--- DATA FOR PROCESSING ---
════════
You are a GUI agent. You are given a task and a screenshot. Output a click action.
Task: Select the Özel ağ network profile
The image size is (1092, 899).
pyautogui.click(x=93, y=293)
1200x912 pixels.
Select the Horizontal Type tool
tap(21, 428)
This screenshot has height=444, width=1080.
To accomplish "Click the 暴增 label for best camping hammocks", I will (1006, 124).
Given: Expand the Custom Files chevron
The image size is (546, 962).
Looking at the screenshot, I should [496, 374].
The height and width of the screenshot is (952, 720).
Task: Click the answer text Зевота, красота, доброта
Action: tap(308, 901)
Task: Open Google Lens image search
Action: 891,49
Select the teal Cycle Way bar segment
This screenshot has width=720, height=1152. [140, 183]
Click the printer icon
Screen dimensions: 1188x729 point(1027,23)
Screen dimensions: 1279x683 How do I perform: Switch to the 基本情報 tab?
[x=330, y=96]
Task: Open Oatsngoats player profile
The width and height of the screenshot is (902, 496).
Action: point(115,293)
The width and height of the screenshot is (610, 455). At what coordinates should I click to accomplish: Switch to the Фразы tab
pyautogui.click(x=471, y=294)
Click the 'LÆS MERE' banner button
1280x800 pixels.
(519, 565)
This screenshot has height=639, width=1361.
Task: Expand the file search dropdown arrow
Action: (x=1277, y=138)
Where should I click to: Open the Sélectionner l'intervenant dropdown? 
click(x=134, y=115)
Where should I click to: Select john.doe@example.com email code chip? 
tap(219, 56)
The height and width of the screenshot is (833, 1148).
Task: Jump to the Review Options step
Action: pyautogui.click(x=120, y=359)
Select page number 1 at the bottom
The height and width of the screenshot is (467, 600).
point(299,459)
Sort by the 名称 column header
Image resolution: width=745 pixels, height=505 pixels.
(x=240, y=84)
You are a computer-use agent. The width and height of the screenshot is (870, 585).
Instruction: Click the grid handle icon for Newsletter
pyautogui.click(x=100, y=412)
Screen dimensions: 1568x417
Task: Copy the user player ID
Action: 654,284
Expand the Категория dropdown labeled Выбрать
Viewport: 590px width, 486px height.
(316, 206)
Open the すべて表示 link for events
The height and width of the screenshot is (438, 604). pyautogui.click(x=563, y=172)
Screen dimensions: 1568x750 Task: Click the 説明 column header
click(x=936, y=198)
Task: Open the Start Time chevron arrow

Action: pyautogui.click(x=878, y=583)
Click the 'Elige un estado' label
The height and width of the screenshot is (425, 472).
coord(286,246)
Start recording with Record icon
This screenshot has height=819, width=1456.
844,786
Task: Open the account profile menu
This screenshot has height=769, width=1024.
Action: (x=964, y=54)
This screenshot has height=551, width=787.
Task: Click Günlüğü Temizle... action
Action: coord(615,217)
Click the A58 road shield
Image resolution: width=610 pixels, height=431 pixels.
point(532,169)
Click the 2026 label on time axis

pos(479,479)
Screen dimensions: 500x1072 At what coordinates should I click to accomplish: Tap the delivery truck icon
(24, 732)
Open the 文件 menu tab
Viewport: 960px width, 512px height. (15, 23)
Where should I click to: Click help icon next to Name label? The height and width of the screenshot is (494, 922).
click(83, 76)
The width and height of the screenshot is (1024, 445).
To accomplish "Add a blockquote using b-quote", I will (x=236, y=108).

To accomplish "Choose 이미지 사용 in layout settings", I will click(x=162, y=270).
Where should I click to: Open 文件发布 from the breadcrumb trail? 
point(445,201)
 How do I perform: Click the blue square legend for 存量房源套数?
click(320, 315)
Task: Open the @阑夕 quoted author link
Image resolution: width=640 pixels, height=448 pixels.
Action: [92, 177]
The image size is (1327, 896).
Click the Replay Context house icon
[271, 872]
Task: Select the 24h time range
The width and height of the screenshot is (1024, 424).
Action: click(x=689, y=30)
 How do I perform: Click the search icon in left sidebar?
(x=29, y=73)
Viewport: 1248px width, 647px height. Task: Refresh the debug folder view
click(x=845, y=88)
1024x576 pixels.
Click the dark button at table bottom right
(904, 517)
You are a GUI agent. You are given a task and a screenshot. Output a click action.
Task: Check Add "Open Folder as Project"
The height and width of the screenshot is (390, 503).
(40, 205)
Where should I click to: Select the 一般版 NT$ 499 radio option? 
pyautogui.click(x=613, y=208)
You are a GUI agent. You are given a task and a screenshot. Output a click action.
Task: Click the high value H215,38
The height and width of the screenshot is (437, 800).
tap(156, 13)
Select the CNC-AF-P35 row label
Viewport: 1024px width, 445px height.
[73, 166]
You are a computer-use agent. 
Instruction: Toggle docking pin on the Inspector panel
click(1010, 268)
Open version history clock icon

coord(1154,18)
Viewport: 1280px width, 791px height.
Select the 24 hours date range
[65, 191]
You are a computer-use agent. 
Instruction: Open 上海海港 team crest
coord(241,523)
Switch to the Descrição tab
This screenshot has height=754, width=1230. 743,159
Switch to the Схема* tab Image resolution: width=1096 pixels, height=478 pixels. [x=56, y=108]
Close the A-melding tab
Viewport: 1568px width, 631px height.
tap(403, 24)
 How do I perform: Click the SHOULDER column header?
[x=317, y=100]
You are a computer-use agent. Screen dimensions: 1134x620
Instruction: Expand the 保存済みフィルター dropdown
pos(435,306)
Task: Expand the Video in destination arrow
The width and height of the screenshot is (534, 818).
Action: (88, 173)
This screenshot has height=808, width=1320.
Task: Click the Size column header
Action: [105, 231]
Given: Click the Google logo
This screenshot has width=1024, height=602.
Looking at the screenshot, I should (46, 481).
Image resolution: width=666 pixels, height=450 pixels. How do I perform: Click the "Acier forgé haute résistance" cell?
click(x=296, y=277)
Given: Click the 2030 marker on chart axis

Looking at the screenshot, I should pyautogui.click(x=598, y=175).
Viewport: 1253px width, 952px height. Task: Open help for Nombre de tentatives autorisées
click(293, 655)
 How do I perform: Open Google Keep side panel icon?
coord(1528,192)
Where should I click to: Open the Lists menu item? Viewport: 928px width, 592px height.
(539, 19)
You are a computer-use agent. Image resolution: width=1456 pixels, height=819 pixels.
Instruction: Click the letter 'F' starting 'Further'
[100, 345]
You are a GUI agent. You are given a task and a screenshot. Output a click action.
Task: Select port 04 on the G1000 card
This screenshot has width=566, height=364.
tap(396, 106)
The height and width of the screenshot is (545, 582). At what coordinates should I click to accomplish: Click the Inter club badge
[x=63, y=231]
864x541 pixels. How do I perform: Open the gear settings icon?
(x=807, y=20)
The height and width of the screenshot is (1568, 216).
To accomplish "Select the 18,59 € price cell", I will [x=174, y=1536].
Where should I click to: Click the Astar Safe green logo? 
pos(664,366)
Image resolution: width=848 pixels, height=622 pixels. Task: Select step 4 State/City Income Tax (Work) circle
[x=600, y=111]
════════
--- TASK DETAILS ---
Starting at the first line of the material above, reproduce each line exactly up to and including the line with "This screenshot has height=444, width=1080.".

--- ANSWER FOR THE TASK ---
You are a GUI agent. You are given a task and a screenshot. Output a click action.
Task: Select the Özel ağ network profile
The image size is (1092, 899).
pyautogui.click(x=93, y=293)
1200x912 pixels.
Select the Horizontal Type tool
tap(21, 428)
This screenshot has height=444, width=1080.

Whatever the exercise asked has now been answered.